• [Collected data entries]
- - -

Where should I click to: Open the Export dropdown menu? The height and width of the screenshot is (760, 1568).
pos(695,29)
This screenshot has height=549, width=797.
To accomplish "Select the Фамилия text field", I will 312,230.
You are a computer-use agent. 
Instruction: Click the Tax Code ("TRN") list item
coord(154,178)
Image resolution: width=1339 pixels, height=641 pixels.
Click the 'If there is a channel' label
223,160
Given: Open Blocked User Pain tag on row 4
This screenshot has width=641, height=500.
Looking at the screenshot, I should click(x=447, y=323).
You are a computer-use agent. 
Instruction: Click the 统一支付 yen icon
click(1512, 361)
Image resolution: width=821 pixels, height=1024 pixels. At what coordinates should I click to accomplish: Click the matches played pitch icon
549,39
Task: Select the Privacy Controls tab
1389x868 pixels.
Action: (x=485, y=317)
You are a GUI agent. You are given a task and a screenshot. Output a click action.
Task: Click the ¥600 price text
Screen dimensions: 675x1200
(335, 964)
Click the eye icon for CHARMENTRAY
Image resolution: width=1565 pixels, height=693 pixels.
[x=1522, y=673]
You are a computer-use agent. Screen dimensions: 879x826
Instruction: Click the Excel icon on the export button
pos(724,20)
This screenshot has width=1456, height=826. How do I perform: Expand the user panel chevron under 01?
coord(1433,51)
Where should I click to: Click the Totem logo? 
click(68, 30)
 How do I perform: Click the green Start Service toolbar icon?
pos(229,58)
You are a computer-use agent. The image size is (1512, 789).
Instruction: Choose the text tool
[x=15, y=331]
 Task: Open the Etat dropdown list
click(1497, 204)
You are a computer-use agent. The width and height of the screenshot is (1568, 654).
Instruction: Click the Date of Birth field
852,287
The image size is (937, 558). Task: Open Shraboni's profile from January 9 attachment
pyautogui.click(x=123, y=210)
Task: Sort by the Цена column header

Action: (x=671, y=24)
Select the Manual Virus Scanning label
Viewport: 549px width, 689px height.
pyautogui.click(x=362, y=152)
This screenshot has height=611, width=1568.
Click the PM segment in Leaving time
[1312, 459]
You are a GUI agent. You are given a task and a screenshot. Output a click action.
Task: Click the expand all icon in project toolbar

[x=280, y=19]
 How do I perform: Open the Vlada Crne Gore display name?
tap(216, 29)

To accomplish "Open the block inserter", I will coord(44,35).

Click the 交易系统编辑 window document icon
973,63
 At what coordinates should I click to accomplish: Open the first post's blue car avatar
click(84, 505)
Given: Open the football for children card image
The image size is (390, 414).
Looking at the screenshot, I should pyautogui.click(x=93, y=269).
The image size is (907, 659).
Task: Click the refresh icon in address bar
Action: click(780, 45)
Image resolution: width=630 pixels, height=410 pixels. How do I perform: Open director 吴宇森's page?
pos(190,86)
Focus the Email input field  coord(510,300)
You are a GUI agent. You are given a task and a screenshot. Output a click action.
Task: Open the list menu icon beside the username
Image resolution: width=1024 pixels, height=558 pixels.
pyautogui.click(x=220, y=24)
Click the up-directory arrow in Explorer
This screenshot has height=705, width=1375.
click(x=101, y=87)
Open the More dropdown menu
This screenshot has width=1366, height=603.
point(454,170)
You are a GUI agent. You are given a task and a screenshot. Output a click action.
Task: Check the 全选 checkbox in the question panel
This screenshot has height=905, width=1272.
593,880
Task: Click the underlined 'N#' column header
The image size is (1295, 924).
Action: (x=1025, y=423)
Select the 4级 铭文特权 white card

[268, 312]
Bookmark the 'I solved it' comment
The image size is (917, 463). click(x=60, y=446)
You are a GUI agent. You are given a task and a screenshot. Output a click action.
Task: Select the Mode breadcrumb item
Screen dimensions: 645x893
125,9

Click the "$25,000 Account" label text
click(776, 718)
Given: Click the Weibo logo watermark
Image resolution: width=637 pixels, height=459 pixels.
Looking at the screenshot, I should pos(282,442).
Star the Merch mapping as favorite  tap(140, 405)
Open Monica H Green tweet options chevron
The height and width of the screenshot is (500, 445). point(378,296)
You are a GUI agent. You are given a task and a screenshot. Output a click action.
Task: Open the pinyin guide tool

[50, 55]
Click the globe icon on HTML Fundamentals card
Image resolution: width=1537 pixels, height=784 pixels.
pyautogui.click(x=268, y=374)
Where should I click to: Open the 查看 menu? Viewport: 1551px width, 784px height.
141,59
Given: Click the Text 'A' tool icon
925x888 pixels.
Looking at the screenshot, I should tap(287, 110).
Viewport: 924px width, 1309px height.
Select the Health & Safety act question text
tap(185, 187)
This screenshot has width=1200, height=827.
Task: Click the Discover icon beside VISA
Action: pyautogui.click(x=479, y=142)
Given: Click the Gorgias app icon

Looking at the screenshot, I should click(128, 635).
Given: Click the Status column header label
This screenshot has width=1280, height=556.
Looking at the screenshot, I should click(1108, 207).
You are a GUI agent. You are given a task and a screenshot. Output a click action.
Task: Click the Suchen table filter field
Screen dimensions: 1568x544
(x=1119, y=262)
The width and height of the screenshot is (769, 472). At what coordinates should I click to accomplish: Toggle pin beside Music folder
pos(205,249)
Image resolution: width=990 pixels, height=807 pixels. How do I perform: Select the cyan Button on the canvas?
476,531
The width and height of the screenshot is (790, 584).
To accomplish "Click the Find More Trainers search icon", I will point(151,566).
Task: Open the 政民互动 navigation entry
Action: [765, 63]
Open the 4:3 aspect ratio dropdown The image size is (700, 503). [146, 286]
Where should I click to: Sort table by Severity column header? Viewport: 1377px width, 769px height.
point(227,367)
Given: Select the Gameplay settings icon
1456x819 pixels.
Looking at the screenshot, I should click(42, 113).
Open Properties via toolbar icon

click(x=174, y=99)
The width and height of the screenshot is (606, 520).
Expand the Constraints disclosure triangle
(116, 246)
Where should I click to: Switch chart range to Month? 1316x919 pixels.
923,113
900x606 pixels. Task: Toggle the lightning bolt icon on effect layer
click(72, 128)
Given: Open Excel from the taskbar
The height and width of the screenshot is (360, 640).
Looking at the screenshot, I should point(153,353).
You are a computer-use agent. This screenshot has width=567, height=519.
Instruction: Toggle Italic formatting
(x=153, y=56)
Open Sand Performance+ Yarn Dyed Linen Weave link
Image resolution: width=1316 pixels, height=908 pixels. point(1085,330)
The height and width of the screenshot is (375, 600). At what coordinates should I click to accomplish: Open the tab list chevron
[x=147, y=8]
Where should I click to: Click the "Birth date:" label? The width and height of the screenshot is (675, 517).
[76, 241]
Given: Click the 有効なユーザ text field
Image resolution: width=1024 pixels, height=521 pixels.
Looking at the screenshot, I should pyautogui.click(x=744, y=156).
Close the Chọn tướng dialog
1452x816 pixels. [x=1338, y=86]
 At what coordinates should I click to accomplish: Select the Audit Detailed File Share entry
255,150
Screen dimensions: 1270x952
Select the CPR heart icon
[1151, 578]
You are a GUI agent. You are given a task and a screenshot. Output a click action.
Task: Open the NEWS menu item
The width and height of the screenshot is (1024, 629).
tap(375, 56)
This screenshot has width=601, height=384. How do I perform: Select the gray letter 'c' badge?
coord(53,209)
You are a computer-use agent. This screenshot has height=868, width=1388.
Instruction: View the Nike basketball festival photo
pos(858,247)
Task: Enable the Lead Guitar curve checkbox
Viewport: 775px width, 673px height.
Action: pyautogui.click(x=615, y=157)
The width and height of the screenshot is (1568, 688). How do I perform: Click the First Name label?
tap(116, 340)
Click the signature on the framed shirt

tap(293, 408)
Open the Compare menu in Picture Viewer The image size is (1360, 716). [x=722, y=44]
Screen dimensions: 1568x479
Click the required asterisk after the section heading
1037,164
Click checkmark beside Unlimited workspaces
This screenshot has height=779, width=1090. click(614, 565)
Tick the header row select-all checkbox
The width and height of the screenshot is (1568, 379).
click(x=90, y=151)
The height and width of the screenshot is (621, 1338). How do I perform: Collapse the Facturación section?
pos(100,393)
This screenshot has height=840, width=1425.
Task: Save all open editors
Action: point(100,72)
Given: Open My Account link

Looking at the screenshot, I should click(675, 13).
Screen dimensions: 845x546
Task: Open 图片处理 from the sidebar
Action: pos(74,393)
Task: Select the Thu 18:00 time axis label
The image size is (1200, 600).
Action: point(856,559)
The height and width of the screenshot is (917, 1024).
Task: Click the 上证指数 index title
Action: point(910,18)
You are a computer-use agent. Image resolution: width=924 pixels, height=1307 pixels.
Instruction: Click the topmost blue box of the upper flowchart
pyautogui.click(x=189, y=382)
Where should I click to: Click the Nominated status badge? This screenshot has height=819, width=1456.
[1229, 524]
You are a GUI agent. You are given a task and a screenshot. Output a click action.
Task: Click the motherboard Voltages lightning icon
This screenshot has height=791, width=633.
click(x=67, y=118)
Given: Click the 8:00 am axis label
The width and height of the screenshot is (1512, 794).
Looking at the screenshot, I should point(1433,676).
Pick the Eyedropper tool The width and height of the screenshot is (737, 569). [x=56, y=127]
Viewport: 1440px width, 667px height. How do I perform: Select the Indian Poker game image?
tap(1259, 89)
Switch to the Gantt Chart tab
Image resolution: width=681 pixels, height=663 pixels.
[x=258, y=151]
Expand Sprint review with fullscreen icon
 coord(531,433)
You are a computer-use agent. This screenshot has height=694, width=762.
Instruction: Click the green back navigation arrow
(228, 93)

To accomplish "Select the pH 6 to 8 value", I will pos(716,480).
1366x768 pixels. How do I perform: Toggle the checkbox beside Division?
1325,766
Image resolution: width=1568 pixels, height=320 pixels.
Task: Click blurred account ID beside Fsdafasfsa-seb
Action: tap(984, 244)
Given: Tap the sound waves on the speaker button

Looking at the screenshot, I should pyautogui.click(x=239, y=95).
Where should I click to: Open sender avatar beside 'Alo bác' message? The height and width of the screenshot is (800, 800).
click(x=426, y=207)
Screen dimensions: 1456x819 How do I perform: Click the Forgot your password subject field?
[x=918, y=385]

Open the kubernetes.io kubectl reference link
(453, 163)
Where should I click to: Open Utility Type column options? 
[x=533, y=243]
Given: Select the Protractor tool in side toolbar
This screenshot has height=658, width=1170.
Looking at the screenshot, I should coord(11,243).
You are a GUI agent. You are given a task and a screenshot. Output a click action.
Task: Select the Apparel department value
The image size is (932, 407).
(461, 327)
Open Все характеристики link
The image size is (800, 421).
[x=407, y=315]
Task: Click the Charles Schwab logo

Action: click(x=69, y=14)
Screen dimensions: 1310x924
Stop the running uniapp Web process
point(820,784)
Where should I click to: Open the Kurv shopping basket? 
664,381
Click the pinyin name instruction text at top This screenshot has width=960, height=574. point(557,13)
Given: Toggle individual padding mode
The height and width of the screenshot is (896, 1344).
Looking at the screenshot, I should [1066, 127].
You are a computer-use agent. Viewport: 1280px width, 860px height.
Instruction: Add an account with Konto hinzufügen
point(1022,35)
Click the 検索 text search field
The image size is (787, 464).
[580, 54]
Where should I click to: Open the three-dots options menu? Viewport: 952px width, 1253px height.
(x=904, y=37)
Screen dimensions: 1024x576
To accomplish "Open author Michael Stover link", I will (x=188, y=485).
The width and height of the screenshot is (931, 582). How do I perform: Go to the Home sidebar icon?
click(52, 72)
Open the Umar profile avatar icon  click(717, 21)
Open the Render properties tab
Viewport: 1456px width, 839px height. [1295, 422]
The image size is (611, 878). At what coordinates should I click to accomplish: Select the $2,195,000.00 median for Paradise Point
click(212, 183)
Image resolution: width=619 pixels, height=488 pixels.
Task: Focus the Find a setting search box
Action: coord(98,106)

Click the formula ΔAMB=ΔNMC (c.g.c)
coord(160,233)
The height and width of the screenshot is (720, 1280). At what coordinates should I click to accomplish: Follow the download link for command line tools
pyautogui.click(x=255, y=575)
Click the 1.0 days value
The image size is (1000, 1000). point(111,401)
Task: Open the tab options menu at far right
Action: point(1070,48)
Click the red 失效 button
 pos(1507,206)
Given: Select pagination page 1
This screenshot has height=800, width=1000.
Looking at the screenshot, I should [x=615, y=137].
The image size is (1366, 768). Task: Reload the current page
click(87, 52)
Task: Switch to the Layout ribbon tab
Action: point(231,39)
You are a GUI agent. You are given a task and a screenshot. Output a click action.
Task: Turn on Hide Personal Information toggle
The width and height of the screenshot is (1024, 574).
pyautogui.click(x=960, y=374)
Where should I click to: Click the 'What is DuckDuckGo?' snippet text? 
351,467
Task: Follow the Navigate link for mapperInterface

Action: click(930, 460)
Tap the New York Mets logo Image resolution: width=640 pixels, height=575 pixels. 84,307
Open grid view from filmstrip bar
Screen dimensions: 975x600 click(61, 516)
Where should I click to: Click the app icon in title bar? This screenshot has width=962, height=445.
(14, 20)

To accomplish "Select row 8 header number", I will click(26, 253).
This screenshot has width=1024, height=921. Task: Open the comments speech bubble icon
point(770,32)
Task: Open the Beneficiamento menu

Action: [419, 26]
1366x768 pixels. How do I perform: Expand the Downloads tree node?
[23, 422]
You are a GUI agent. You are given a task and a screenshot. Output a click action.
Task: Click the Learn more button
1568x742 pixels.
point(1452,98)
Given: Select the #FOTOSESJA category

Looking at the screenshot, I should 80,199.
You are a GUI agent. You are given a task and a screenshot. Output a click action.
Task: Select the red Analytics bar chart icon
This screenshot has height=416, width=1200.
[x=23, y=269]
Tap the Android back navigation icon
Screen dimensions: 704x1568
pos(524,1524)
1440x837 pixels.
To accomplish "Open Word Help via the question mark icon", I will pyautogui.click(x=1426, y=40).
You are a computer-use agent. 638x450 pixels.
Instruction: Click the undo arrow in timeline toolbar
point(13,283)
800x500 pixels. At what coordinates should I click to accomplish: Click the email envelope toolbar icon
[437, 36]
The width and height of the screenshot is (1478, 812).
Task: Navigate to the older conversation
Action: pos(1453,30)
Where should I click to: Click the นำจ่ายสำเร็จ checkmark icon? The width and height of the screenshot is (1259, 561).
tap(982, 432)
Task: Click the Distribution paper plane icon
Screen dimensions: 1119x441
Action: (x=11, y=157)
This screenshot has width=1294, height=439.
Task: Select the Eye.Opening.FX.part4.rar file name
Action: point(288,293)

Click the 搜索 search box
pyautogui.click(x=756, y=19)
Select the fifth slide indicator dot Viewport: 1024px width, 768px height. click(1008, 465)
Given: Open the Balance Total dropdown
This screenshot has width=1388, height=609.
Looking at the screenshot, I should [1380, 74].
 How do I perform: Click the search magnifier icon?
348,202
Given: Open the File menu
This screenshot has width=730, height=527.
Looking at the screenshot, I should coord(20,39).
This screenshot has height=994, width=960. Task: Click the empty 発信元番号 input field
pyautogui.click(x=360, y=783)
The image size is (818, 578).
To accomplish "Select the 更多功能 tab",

- - -

• [TO DO]
All lines above from the one with "Close the Chọn tướng dialog" to the one with "has height=868, width=1388.", inclusive, should be copied exactly, and no other lines.

• [WRITTEN SOLUTION]
Close the Chọn tướng dialog
1452x816 pixels. [x=1338, y=86]
 At what coordinates should I click to accomplish: Select the Audit Detailed File Share entry
255,150
Screen dimensions: 1270x952
Select the CPR heart icon
[1151, 578]
You are a GUI agent. You are given a task and a screenshot. Output a click action.
Task: Open the NEWS menu item
The width and height of the screenshot is (1024, 629).
tap(375, 56)
This screenshot has width=601, height=384. How do I perform: Select the gray letter 'c' badge?
coord(53,209)
You are a computer-use agent. This screenshot has height=868, width=1388.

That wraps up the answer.